10 Vorteile einer SIEM Lösung
1. Zentrale Sicht auf alle Events im Unternehmen: Ein Mitarbeiter setzt viele Aktivitäten, er führt zum Beispiel Buchungen durch, hat Zugriff auf Kundendaten im CRM-System, versendet Mails, benützt eine Zutrittskontrollkarte ins Lager, etc. All diese Aktionen in unterschiedlichen Systemen können vom Administrator gesamtheitlich gesehen und in Beziehung zueinander gebracht werden. Aus Datenschutzgründen ist sichergestellt, dass Benutzernamen nur im Verdachtsfall mittels Vieraugen-Prinzip lesbar sind.
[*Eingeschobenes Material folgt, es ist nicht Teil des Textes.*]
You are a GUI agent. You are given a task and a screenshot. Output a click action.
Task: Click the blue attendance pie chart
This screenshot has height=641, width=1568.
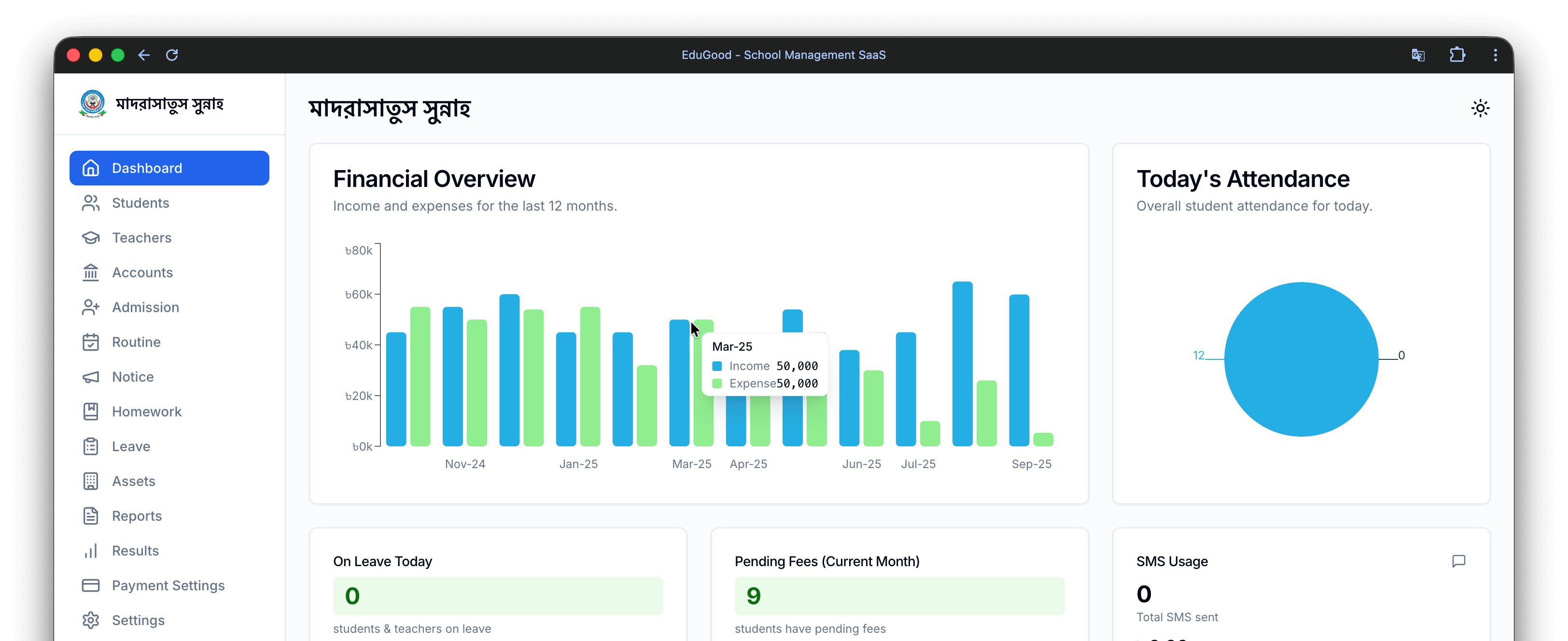1301,359
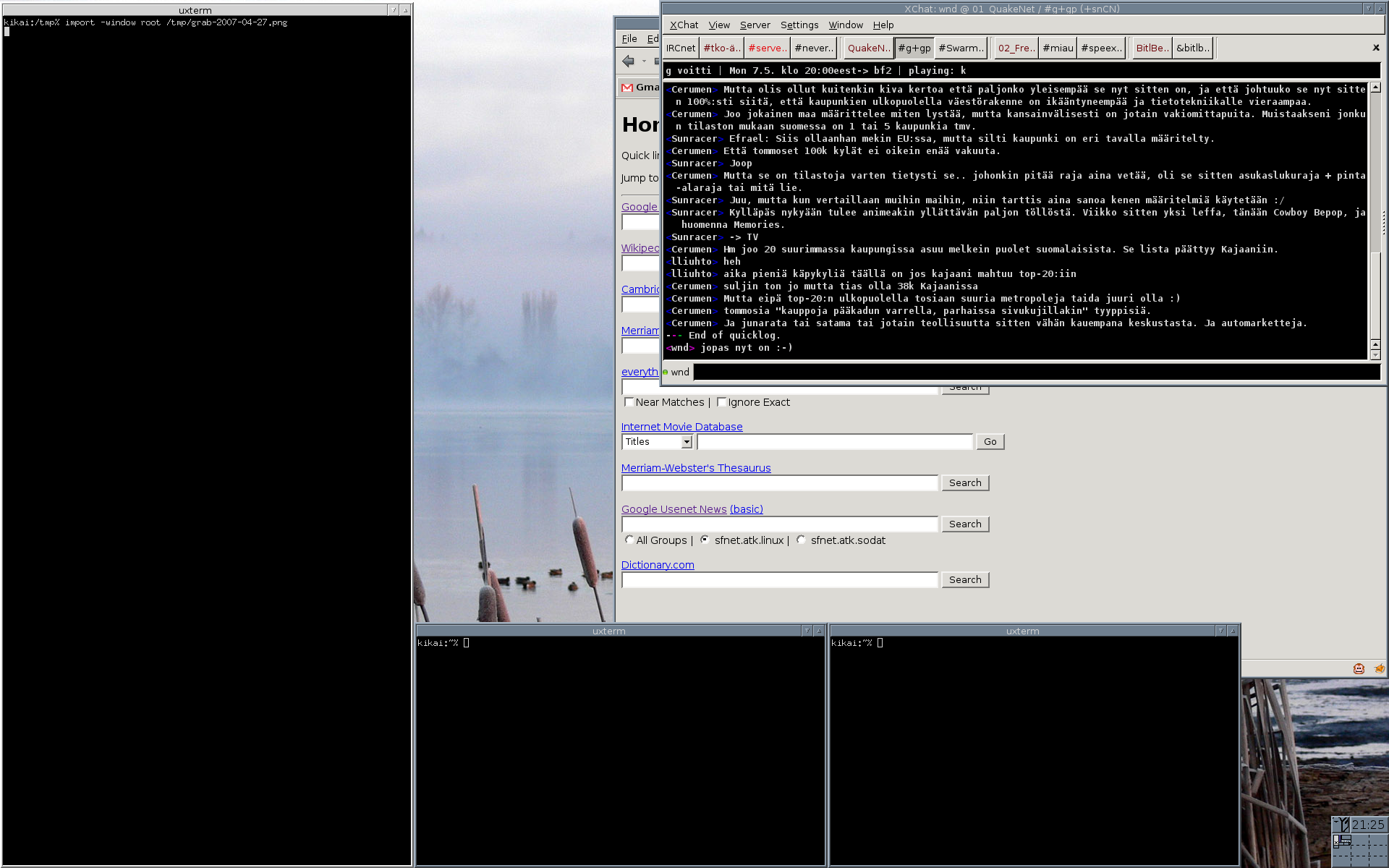This screenshot has height=868, width=1389.
Task: Open the back button history dropdown arrow
Action: [x=644, y=61]
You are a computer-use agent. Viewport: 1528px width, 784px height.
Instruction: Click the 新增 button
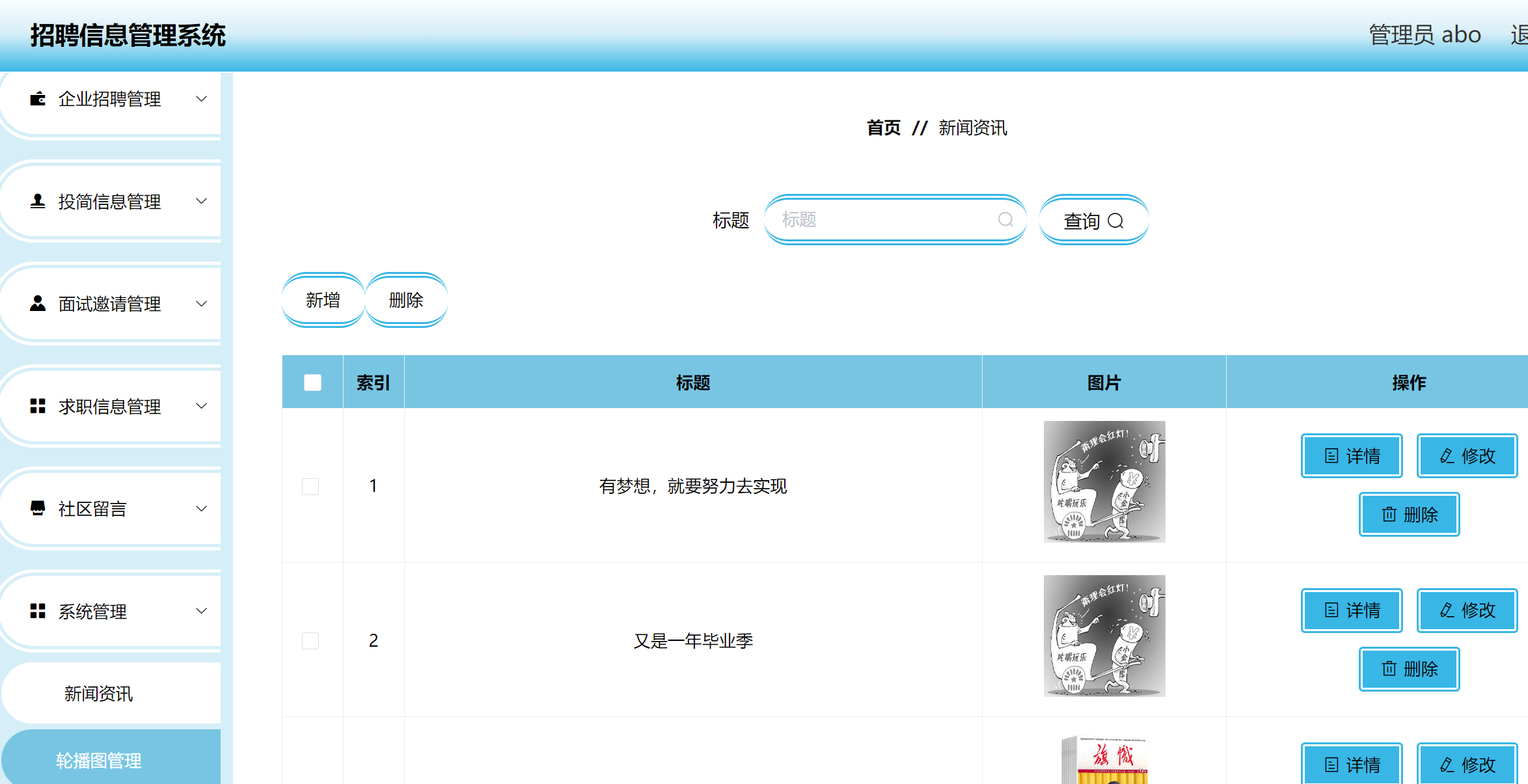tap(322, 299)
2. Einheitliches Werkzeug: SIEM wird nicht nur von den Security Analysten genutzt, um einen gesamthaften Überblick zu ermöglichen, sondern auch von der Support-Abteilung, um das Netzwerk zu überwachen. Durch rollenbasierende Berechtigungen erhalten die Anwender unterschiedliche Zugriffsrechte auf Loginformationen des SIEM-Systems.
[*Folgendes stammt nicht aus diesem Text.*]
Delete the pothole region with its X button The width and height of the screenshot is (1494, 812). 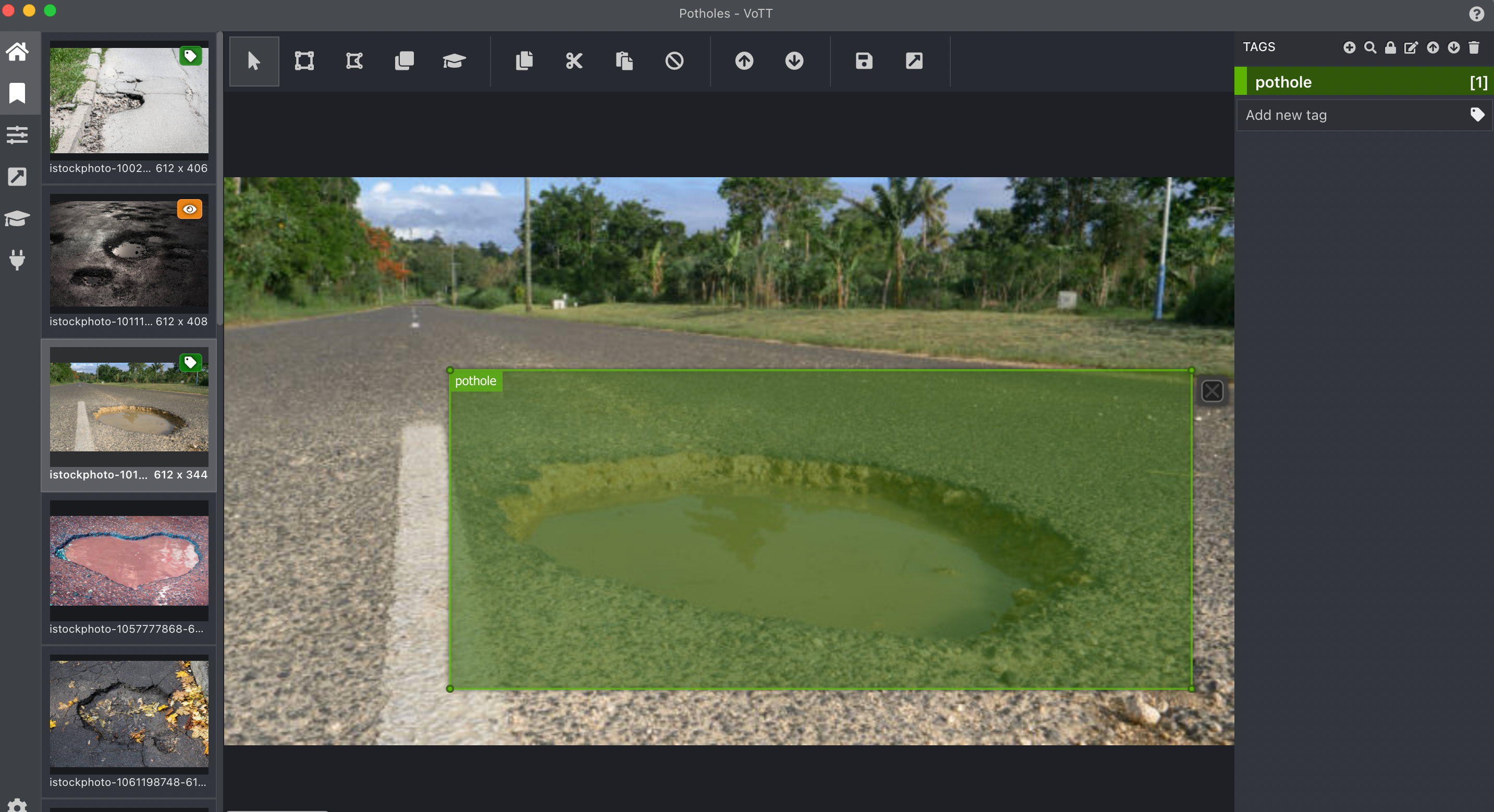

3. Effizienteres Troubleshooting: Bei Bedarf sieht der Servicedesk auf Knopfdruck, warum zum Beispiel der Mail-Dienst plötzlich nicht mehr funktioniert, und das nicht nur auf Netzwerk- sondern auch auf Applikationsebene.
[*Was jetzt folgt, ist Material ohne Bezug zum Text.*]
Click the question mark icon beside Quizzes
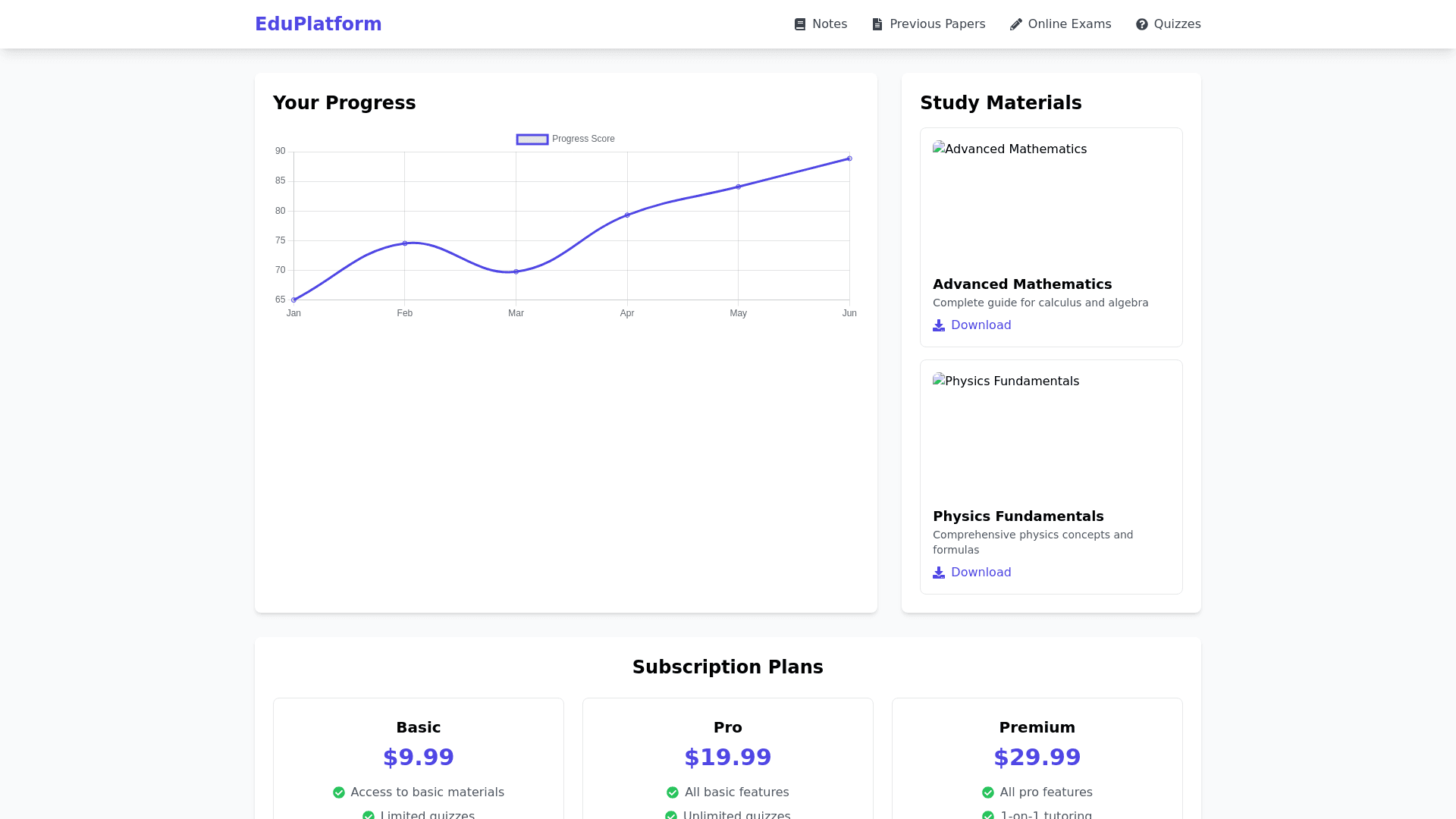This screenshot has width=1456, height=819. [x=1142, y=24]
4. Erkennen von Zusammenhängen: Eine SIEM Lösung enthält bereits viele vordefinierte Zusammenhänge und damit einhergehende Richtlinien, dadurch werden False Negatives reduziert. Wenn zum Beispiel ein Mitarbeiter mit Hilfe seiner Zutrittskarte ins Unternehmen gelangt, so kann er sich nicht 10 Minuten später über eine Internet-Verbindung aus einem anderen Land in die Zentrale einwählen. Jedes für sich wäre unbedenklich, durch die Korrelation beider Ereignisse muss jedoch ein Alarm ausgegeben werden.
5. Dashboard für Online Monitoring: Jeder Rolle werden eigene Ansichten zugewiesen, somit bekommt jeder Administrator oder Analyst genau die Ansicht, die er im Rahmen seiner Verantwortung braucht.
6. Umfassendes Reporting: Aus der Flut an Daten der unterschiedlichen Systeme werden Zusammenfassungen erstellt. Das ermöglicht zum Beispiel Trends zur Auslastung der Systeme abzuleiten, Änderungen an Systemen nachzuvollziehen oder aktuelle Schwachstellen eines Systems aufzuzeigen.
7. Workflow-Unterstützung: Ist ein Vorfall passiert, wird ein vordefinierter Workflow gestartet. In einem Call Tracking System wird automatisch ein Ticket eröffnet, das nach Behebung des Vorfalls, mit Rückmeldung an das SIEM System wieder geschlossen wird. Auf diese Weise ist nachvollziehbar, wann welcher Vorfall bearbeitet und in welcher Zeit er abgeschlossen wurde - damit wird eine wesentliche Compliance Anforderung erfüllt.
8. Erkennen von Anomalien: Das SIEM System bildet Baselines, so genannte durchschnittliche Grundauslastungswerte, sowohl auf Applikationsebene als auch im Netzwerk. Wird nun ein unüblich hoher Netzwerk-Verkehr registriert, oder eine ungewöhnlich hohe Zahl an Datenbank-Abfragen, so wird automatisch Alarm ausgelöst.
9. Verbindung zwischen IP-Adresse und Benutzer: Zur Verfolgung und Aufdeckung von Online Betrug muss zwischen dem Benutzer und der IP-Adresse ein Zusammenhang hergestellt werden, das heißt: zu welchem Zeitpunkt hat Benutzer X diese Adresse gehabt.
10. Logdateien werden komprimiert gespeichert: Laut SOX müssen Systemlogs bis zu 3 Jahre aufbewahrt werden, mit SIEM wird der Storage Bedarf durch Komprimierung erheblich reduziert.
Damit unterstützt SIEM nicht nur jene Unternehmen, die Compliance Anforderungen erfüllen müssen. SIEM-Lösungen werden für die Betriebssicherheit komplexer IT-Strukturen unerlässliche Hilfsmittel sein.